__Exercise details__
Rewrite the items starting at the line that contains "Choose 随机抽取 expert option" and ending with the line that contains "Enable the alle", replacing "Data Manager" with "Data Browser" and changing nothing else. Return only those lines.

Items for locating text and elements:

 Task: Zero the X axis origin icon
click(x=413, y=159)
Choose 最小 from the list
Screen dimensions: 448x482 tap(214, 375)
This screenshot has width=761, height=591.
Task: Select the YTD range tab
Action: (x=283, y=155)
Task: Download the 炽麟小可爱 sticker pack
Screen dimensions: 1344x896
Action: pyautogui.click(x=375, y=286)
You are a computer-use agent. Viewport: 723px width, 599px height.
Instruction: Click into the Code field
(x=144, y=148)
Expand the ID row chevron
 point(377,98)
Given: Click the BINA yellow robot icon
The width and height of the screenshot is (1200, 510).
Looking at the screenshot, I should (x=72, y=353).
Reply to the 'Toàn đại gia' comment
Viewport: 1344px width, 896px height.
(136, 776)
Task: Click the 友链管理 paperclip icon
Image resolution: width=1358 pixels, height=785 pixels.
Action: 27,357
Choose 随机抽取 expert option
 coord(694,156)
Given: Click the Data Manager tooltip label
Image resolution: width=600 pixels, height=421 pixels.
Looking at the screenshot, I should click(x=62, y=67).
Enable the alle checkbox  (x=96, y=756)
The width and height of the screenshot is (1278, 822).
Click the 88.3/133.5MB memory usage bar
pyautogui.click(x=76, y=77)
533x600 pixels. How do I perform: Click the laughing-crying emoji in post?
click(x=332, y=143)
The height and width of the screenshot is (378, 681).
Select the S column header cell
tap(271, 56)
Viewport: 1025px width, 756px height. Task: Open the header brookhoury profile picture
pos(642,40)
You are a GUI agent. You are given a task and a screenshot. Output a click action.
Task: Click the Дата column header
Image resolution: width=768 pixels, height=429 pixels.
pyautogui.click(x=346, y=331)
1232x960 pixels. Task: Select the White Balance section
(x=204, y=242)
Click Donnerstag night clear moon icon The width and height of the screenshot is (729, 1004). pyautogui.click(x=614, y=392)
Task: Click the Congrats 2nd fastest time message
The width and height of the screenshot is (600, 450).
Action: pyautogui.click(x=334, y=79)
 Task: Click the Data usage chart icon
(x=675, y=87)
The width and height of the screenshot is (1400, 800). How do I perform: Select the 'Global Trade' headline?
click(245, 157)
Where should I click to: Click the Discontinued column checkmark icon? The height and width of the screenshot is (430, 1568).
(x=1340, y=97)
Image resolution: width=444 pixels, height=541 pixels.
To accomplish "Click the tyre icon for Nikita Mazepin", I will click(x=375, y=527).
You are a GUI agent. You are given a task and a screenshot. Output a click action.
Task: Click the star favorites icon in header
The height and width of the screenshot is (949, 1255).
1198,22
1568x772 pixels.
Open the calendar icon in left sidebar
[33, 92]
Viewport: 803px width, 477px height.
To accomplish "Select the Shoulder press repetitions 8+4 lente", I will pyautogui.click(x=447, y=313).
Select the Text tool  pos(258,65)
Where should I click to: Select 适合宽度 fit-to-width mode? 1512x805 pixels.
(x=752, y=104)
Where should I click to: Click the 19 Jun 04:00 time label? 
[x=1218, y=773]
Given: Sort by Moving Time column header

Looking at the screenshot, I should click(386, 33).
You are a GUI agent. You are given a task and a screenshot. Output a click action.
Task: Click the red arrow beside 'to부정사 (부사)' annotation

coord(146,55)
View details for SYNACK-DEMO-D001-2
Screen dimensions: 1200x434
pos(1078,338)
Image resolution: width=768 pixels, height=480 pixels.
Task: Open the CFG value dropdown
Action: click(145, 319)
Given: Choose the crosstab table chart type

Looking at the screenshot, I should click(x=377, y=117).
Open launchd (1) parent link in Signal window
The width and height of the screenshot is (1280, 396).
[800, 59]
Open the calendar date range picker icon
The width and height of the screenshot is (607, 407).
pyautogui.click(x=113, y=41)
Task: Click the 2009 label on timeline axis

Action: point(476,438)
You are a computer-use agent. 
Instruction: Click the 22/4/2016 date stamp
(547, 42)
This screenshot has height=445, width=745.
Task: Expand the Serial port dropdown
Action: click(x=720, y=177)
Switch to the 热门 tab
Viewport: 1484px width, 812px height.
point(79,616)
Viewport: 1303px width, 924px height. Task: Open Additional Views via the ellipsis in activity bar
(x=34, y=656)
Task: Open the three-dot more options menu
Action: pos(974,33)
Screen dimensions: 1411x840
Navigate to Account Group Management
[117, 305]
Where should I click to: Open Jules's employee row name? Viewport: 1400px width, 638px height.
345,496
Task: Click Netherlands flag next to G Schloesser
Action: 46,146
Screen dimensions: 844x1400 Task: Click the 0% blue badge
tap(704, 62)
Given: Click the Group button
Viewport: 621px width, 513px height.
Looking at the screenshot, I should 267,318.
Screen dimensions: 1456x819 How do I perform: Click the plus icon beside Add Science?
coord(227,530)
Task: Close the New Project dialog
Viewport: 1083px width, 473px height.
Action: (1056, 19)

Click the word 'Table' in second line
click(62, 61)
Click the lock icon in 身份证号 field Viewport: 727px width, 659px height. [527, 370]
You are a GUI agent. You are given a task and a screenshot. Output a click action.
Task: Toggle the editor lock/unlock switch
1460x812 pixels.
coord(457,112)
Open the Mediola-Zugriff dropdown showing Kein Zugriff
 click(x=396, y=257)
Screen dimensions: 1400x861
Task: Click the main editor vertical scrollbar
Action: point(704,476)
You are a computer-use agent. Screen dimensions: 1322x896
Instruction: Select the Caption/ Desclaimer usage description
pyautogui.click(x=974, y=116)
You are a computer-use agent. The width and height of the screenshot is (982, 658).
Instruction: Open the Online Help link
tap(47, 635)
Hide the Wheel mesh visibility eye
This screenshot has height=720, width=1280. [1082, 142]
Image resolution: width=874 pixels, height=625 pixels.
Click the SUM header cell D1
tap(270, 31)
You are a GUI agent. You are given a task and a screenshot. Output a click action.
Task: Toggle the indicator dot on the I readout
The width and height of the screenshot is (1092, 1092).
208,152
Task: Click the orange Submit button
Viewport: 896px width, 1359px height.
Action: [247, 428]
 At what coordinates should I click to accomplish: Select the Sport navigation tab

__Response to the exercise__
Choose 随机抽取 expert option
 coord(694,156)
Given: Click the Data Browser tooltip label
Image resolution: width=600 pixels, height=421 pixels.
Looking at the screenshot, I should click(x=62, y=67).
Enable the alle checkbox  (x=96, y=756)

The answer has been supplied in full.